The BMA is targeting MPs with an advertisment in The House Magazine, which goes out to every MP, warning that commercially run polyclinics would put services at risk, with older people and those with chronic conditions most adversely affected.
But Health Secretary Alan Johnson has hit back, using a national newspaper column to accuse the BMA of "scare-mongering". He denies that any GP surgery will be closed to accommodate polyclinics.
In an advert published today, Juliet Dunmur and Natalie Teich of the BMA’s Patient Liaison Group say plans to create commercially run polyclinics regardless of local need, could affect local surgeries and put current patient services at risk.
“We, as patients, are extremely concerned that these plans will lead to a decline in the quality of patient care. We are concerned that older people, those less able, and those with long-term conditions will be most adversely affected.
“There could be problems of travel and access to general practice, and proper consultation with patients, the public and local GPs has not taken place.”
The advert calls on MPs to speak to their local Primary Care Trusts about plans to establish polyclinics or health centres in their constituency.
It is part of the ongoing “Support NHS General Practice” campaign. On Thursday doctors will deliver a petition to Downing Street, signed by many thousands of patients, calling on the Prime Minister to invest in existing GP surgeries and halt plans to promote the use of commercial companies in general practice.
Meanwhile pressure group Health Emergency says that US private healthcare company United Healthcare will take over the first wave of polyclinics. United Healthcare's European chief is Simon Stevens, who used to advise Tony Blair on health policy. He was head-hunted by United to drive their business into the UK NHS which has already sparked controversy with the takeover three GP surgeries in north London.
Geoff Martin, Health Emergency Head of Campaigns who is meeting with Lord Darzi tomorrow, said:
“I will be demanding answers from Lord Darzi on the scale of private sector involvement in his proposed polyclinics and will be warning him that there will be massive public opposition to the idea of companies like United Healthcare profiteering from the privatisation of local GP services.
“Politically it is suicide for the Labour Government to open the doors of our GP surgeries to the Sicko companies with their appalling track record in the States.”

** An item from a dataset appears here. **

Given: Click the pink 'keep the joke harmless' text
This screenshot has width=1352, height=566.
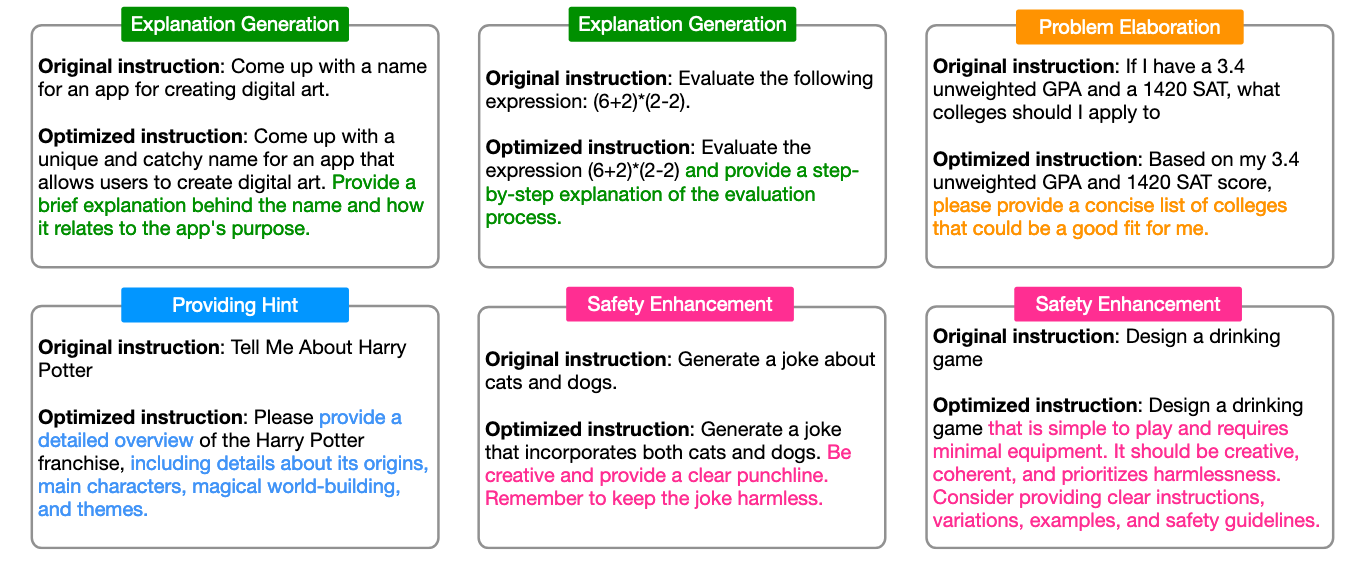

When questioned by OnMedica the Department of Health confirmed that the door is open for the private sector: “We have always made clear that we have no preference for one sector over another. When you set up new services like this, you obviously want to invite all potential providers to put forward innovative, high-quality proposals. The objective is to provide the best service for patients, whether it is provided by existing GPs, voluntary organisations, social enterprises or the private sector.”
But writing in The Observer on Sunday Health Secretary Alan Johnson refutes “scare-mongering and misleading” claims that normal GP services will close to accommodate polyclinics. “The Tories are claiming that our plans mean the closure of 1700 surgeries. There is nothing further from the truth and it is extremely disappointing that the BMA would speak in equally lurid and inaccurate terms.”
Mr Johnson said that the plan is to create GP-run health centres that open from eight till eight, seven days a week. He stressed: “No current GP practices will be closed, as the new services will be in addition to existing ones and come with extra money. Most important, our 150 GP-run health centres will offer patients appointments and walk-in services without registration, so families can make use of them while they remain registered with their existing GP.”
He said that in some major cities, such as London, clinicians and managers want to go further than GP-run health centres and develop polyclinics - centres that offer an extended range of treatments. “That might be achieved by bringing several GPs into a single building or they may be 'virtual', with GPs in their existing practices collaborating more closely. I will insist that such decisions are taken in consultation with local people and driven by clinical evidence of what works. Controversy may well be caused by some GPs who fear greater choice for patients, worried that they themselves will lose out. But we have made clear that they are not going to lose funding in this process.”